Leur périple sous terre, tels des lombrics entrelacés, teintait d'un plaisir malsain son blues matinal. Ici, dans cette ville grouillante, indifférente, se fondre dans son magma serait un jeu d'enfant. Sa nouvelle vie de merde se présentait sous les meilleurs auspices. Pour la première fois depuis longtemps il esquissa un sourire. Benoît allait rejoindre son vieux pote Armand Boutolleau dans un café de la Place de Clichy où il avait trouvé une place de garçon. La rame s'immobilisait à la station Assemblée Nationale, son wagon se délestait d'un fort contingent de costumes gris et de jupes tristes. Benoît se familiarisait avec l’entrelacement des lignes, les correspondances, les stations terminus. Là, pour  aller place Clichy, il empruntait la ligne 12, celle qui dessert l'Assemblée Nationale, jusqu'à Saint-Lazare pour rattraper la ligne 13. Bien plus tard, en tripotant un plan de métro, il s’aperçu que la ligne 14 avait disparu. Ça lui avait fait tout drôle. Un collègue dont le frère marnait à la Régie a éclaira sa lanterne. Les blaireaux avaient creusé un tunnel sous la Seine pour relier Invalides à Concorde et connecter la 13 à la 14, et la ligne 14 a disparue. Elle a ressuscité avec dans les profondeurs d'Eole, la ligne automatique. Benoît la prenait souvent depuis la bouche de la place du Havre qui l'impressionnait, ces messieurs les ingénieurs, dans la démesure du chantier, avaient retrouvé la veine du film Brazil avec l'entrelacs des escalators, la plongée des escaliers larges comme des boulevards, la froideur des dallages minéraux, la démesure des rotondes gigantesques et l'infini du quai où s'étiraient les deux longs serpents de verre gainé d'acier.

 

Benoît, dans la ville capitale, repensait à son bocage crotté, aux Boux de Casson et autres notables élus par le petit peuple qui, dans leurs discours de comices agricoles, se pourléchaient, auprès de leurs électeurs goguenards, paysans madrés, maquignons vicieux, bigotes au bras de leurs époux, journaliers endimanchés, raillaient les gens de la ville, si éloignés de la terre nourricière, celle qui ne ment pas.

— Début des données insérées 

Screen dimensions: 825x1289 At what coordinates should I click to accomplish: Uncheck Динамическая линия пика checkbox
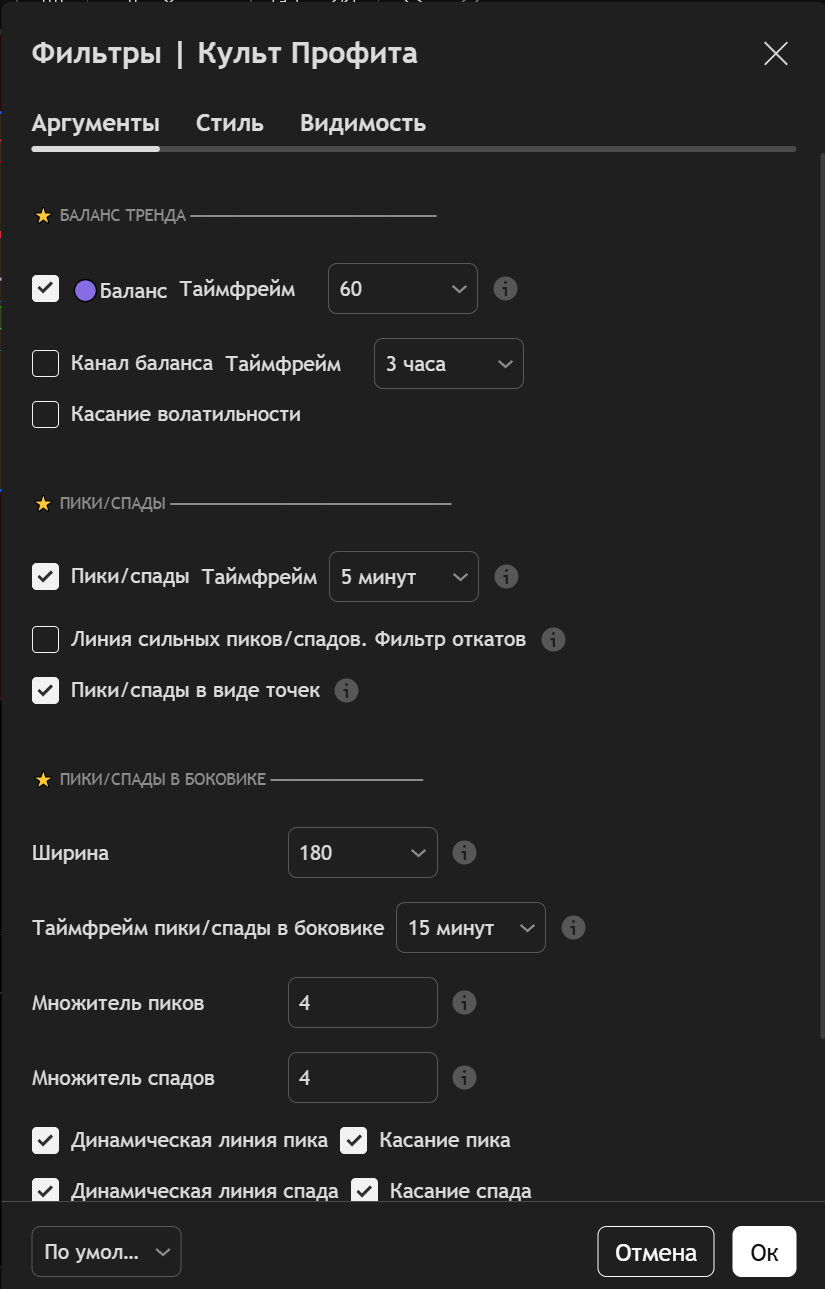46,1140
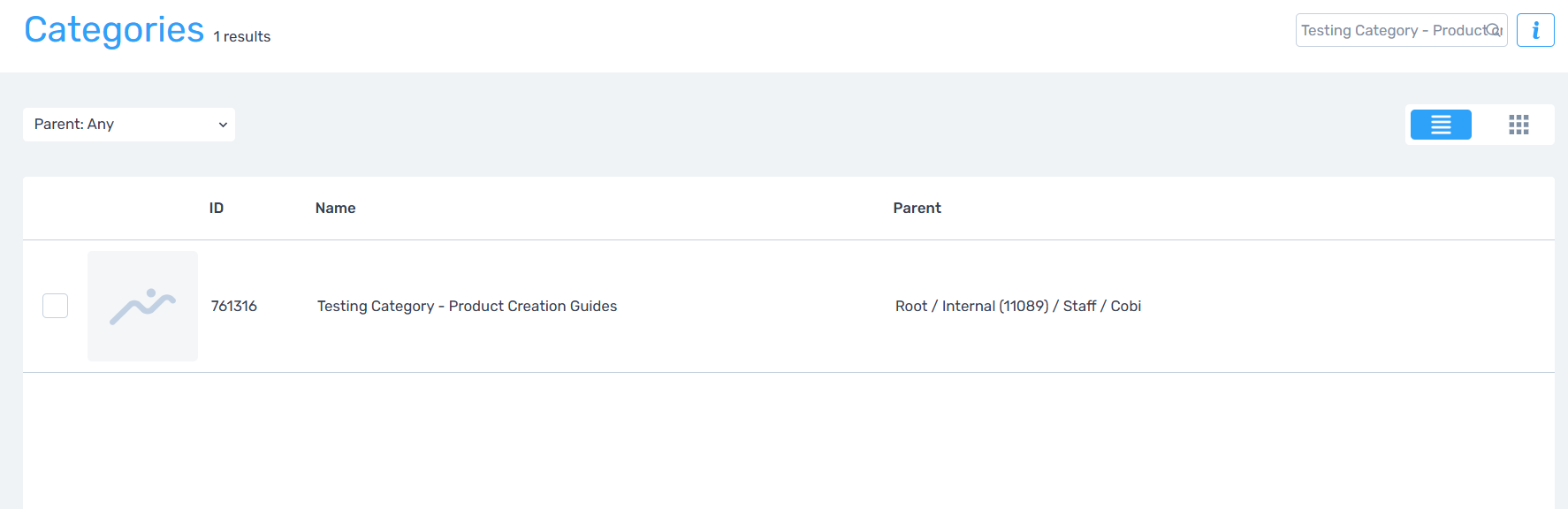
Task: Click Root in the parent path
Action: (x=911, y=306)
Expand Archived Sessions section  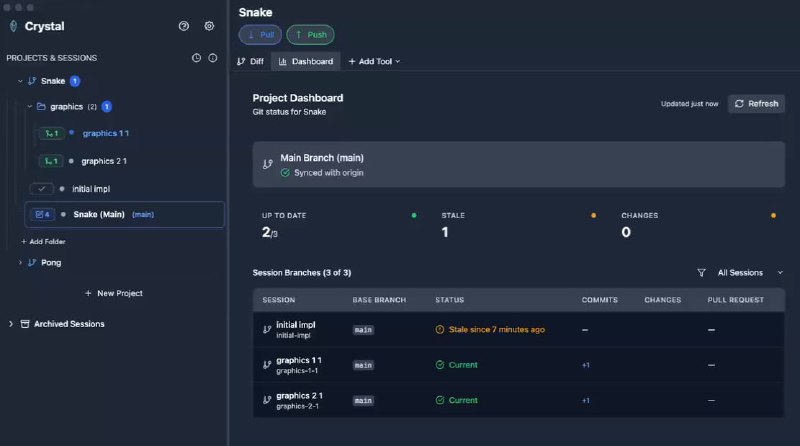coord(11,324)
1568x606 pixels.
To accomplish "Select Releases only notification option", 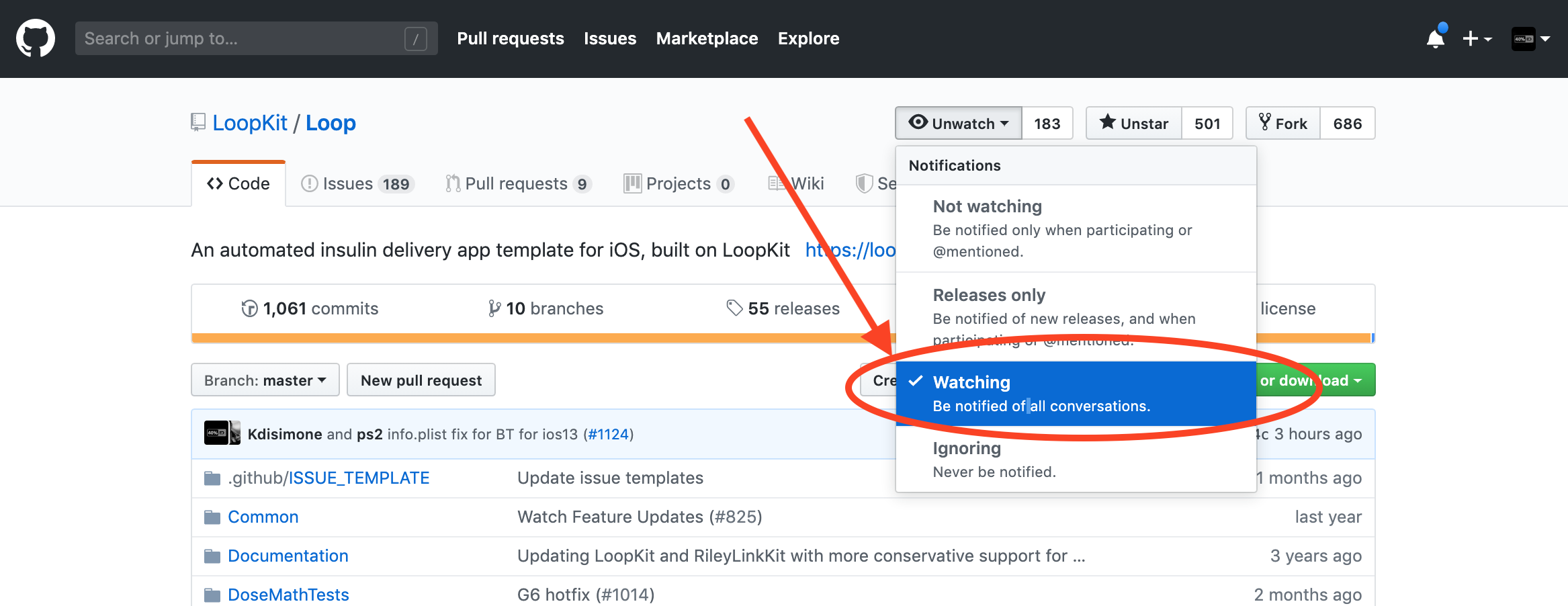I will point(1076,316).
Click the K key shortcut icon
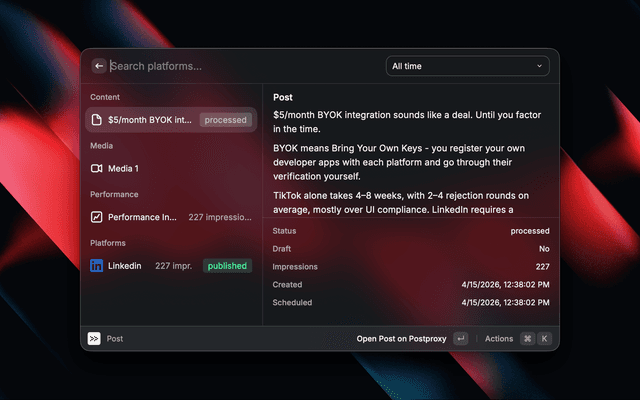 [x=544, y=338]
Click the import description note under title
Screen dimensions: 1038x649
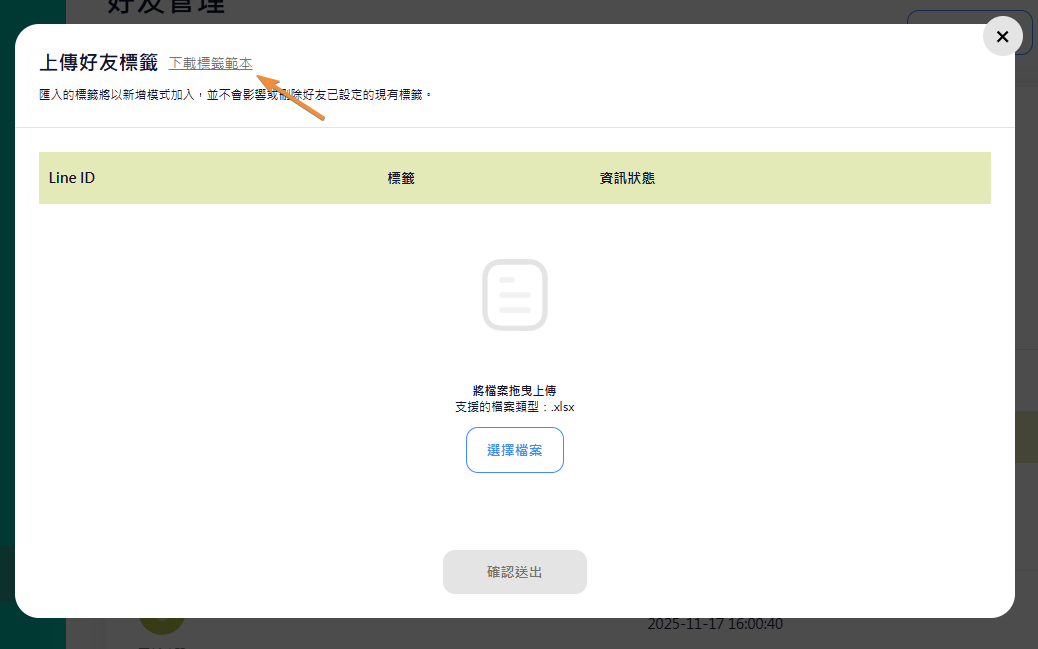coord(235,95)
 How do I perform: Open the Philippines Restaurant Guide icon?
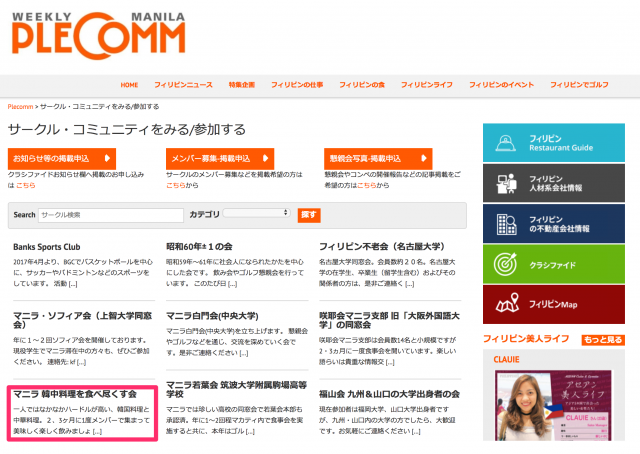coord(506,141)
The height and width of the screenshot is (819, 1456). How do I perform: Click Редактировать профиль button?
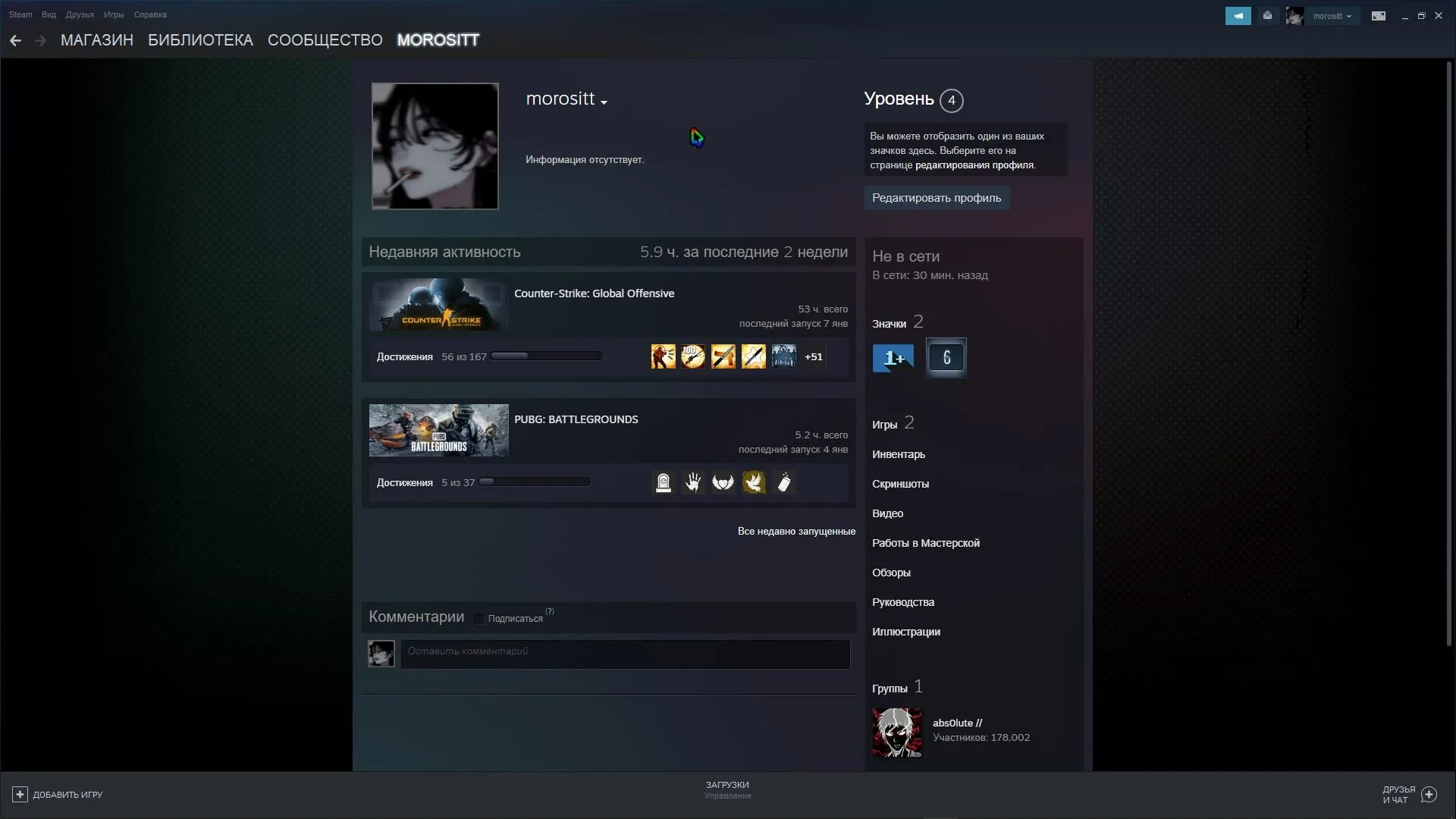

Dans leur péroraison, au moment où il leur fallait marquer les esprits, mettre les rieurs de leur côté, mains sur les hanches, ils prenaient leur auditoire à témoin, l'air entendu de celui à qui on ne la fait pas : « Moi, mes chers amis, je ne suis pas comme ces beaux messieurs les scribouilleurs de feuilles de choux parisiennes qui nous donnent des leçons, nous traînent dans la boue, je ne crains pas, comme vous de me mettre les mains dans le cambouis, pour vous aider... » L'image leur parlait, elle tenait de l'évidence, se salir les mains pour ses électeurs quoi de plus respectable ! Les prébendes sont le juste prix du scrutin d'arrondissement.